__Extracted text__.
============================================================
Their prodigious range used to make the fish hard to find. Before the 1950s, fishermen watched for frolicking porpoises, or small marine life like squid, tuna crabs, and birds. Skippers tracked the sea surface temperatures that different species of tuna favored. They also hunted tuna on the fringes of murky, chlorophyll-rich areas of the ocean, finding them feasting on plankton-feeding fish.
But technological improvements in the 1950s, like the invention of nylon, made the tuna easier to catch. Instead of multiple fishing poles, stronger and larger nylon nets stretched for miles, snagging huge catches. By the 1960s, scientists saw a decline in yellowfin tuna in the eastern Pacific Ocean. The nets also snagged sharks, porpoises and turtles, prompting protests by conservation groups. The IATTC brought together all countries fishing in the region to address these problems through stock assessments and quotas.
The pursuit of fish
In spite of these measures, tuna continued to decline. In the 1980s, tuna boats began using radars and satellite data on sea surface temperature, sea surface height, thermocline depth, and chlorophyll concentrations to find fish. Smaller boats that hugged the coastline evolved into fleets of ships with larger holding tanks that could fish longer and farther from shore.
Responding to public pressure, the IATTC member countries called for a new approach. It was the push Kiefer and his colleague Michael Hinton, fisheries oceanographer and scientist with the IATTC, needed for their project. The IATTC’s scientific team provides stock assessments to fisheries managers to help them decide when to close areas to fishing, and what fishing quotas to assign to each country. Conservation organizations pointed out that as of 2011, yellowfin, bigeye, and Pacific bluefin tunas are overfished, which could mean the quotas are too high. Kiefer and Hinton think regulators need more precise tools to help with their decision making.
“The problem with stock assessments is that they are mostly based on numbers from fishing logbooks,” Kiefer said. He wanted to put the ecosystem in the equation. “There is surprisingly little use of satellite imagery in managing fisheries,” he said. “The eastern Pacific Ocean is enormous and dynamic. Large climate patterns like the El Niño affect how tuna move around.” Kiefer and Hinton thought that the satellite data could give decision makers a better picture of the fish’s habitat.
Dynamic maps
Kiefer and his team developed the Pelagic Habitat Analysis Module (PHAM), which combines logbook data with satellite data, including sea surface temperature data from the Moderate Resolution Imaging Spectroradiometer (MODIS) sensor, and ocean chlorophyll data from the Sea-Viewing Wide Field-of-View (SeaWiFS) sensor. PHAM also uses tuna tagging data, ocean circulation models, and global information system data. To limit catches, regulators restrict the number of tuna boats and fishing days, and where boats can go. But the distribution of tuna is not static. Tuna move with the season, ocean currents, water temperature, and with the concentration of chlorophyll on the sea surface.
“PHAM generates dynamic maps of the tuna habitat, giving regulators more information, in addition to the stock assessments, when deciding on quotas and when temporarily closing areas to fishing to allow stocks to recover,” Kiefer said. Hinton, who developed the stock assessment model for PHAM, said “Some people find working with satellite and environmental data a big morass of intractability. PHAM gives them the ability to take these satellite products and use them in their statistical analysis.”
============================================================
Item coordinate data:

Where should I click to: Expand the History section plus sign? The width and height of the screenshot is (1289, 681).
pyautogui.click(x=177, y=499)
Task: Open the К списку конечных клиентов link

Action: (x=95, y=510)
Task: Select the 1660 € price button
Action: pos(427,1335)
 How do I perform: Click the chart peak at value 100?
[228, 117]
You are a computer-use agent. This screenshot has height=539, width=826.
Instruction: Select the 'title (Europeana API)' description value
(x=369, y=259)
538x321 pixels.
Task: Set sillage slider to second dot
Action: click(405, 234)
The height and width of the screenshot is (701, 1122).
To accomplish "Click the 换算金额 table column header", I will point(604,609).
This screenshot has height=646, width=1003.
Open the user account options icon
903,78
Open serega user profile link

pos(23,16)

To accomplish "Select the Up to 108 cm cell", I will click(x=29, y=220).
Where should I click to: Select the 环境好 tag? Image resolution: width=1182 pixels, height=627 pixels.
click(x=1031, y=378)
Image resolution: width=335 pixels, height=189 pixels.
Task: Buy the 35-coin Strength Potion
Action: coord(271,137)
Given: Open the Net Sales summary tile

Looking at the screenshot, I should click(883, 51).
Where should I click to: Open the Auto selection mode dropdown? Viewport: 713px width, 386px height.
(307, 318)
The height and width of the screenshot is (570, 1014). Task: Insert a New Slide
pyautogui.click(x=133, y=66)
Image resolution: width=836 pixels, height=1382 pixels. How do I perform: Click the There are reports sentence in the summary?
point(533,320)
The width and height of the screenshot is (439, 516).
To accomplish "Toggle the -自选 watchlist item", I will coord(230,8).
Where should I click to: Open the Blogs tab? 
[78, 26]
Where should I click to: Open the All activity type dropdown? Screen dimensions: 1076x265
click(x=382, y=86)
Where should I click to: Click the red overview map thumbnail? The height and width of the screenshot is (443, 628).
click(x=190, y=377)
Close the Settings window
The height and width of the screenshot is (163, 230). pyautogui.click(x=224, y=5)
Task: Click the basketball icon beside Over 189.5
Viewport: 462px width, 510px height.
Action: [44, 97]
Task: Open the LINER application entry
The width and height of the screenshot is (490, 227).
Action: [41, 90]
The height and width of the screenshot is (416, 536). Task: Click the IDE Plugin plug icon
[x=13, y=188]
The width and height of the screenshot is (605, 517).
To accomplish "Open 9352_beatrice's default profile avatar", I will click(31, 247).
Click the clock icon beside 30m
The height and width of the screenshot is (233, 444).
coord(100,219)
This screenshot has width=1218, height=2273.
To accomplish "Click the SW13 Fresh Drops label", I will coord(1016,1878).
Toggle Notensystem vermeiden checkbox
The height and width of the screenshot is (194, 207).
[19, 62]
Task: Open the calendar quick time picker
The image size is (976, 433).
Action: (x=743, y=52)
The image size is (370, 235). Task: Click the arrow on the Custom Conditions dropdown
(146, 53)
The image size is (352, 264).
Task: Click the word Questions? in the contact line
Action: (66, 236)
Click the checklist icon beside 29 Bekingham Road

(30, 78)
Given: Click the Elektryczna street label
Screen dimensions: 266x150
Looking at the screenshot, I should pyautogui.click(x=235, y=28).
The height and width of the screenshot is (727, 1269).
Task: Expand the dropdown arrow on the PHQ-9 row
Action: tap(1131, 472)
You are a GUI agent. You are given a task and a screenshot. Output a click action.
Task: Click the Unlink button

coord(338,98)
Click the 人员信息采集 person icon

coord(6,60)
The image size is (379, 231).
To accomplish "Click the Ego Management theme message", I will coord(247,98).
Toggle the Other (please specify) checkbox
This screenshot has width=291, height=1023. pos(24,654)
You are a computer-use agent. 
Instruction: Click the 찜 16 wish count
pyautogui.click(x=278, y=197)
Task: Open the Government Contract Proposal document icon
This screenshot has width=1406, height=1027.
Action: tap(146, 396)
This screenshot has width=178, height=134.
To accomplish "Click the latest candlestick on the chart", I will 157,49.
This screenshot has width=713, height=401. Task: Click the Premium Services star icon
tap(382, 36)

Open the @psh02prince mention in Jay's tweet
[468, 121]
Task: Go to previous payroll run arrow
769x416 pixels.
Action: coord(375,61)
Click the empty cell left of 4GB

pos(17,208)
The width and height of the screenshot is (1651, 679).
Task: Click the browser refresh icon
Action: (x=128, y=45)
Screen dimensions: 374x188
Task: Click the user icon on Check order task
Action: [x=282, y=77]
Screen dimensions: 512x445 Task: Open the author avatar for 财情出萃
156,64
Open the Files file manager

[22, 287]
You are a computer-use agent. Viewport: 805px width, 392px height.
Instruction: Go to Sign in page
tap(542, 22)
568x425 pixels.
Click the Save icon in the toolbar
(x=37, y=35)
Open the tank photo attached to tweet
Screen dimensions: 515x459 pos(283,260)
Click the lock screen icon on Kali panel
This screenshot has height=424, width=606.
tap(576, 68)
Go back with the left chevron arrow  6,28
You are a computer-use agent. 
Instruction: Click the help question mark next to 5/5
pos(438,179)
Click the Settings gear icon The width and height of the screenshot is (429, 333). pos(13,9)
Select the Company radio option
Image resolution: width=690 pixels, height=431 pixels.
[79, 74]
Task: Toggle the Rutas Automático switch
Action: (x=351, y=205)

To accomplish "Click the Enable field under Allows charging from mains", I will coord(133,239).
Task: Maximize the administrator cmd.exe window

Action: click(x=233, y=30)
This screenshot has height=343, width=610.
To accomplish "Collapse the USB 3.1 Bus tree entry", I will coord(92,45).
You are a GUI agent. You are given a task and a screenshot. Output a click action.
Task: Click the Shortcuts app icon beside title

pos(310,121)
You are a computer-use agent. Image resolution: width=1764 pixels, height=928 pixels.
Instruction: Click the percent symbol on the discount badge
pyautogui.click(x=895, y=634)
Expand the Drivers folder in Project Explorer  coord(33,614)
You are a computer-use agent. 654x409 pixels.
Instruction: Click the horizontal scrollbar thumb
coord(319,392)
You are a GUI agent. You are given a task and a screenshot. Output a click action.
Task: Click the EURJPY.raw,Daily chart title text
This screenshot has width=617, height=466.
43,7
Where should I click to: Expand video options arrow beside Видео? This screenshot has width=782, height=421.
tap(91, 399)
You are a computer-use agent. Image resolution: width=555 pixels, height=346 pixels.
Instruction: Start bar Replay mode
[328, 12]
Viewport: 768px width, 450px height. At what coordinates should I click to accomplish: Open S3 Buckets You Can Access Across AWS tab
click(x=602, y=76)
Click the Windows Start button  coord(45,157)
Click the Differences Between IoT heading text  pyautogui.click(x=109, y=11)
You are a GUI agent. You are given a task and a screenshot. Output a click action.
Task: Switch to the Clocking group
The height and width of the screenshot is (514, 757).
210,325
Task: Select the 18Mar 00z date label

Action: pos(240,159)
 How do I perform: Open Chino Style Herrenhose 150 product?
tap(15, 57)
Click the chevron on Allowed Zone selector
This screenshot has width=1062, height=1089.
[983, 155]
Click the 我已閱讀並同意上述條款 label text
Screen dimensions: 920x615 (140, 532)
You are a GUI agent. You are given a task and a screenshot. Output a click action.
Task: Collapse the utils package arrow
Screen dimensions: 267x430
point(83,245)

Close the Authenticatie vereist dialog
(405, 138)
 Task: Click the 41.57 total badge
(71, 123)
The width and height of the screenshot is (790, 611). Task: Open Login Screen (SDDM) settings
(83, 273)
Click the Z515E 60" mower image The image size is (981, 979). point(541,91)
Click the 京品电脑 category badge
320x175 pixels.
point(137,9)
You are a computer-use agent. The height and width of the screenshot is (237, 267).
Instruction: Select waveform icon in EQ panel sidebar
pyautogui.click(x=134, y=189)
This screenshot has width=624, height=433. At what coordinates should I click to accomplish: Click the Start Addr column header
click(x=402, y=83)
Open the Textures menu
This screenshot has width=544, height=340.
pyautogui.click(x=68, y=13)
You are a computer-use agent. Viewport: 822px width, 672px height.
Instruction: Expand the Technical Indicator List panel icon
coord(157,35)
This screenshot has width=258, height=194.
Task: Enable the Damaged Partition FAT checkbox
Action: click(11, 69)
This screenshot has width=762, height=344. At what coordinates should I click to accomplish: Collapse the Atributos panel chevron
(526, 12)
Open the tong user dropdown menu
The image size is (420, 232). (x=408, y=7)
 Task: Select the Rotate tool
============================================================
__Objectives__.
**A)** Copy out the entries between the line holding "Where should I click to: Open the Auto" and the line holding "pyautogui.click(x=133, y=66)", inclusive, without any changes.
**B)** Carry the passage on tuna habitat mapping forward from its final sentence.

__Task results__.
**A)**
Where should I click to: Open the Auto selection mode dropdown? Viewport: 713px width, 386px height.
(307, 318)
The height and width of the screenshot is (570, 1014). Task: Insert a New Slide
pyautogui.click(x=133, y=66)

**B)**
Scientists who put together the IATTC’s yearly stock assessments are currently testing PHAM. Tester Alexandre Aires-da-Silva said, “We often have to produce these stock assessments under a lot of pressure. This tool allows us to rapidly manipulate these satellite data sets that we wouldn’t have had time to put together.” Mark Maunder, who heads the IATTC stock assessment team, said PHAM’s biggest value is in identifying areas where tuna boats might accidentally harvest by-catch species like dolphins.
A fisherman’s mind
Kiefer was still unsure about the dependability of the fishing logbook data. He said, “The most frustrating challenge is to take these data, which are governed by strategies and decisions made by fishermen, and to turn them into sound information about the fish’s location, distribution, and habitat.” Scientific studies are traditionally based on random sampling or a fixed array. “Getting information from a biased party is not the way scientists do things,” Kiefer said.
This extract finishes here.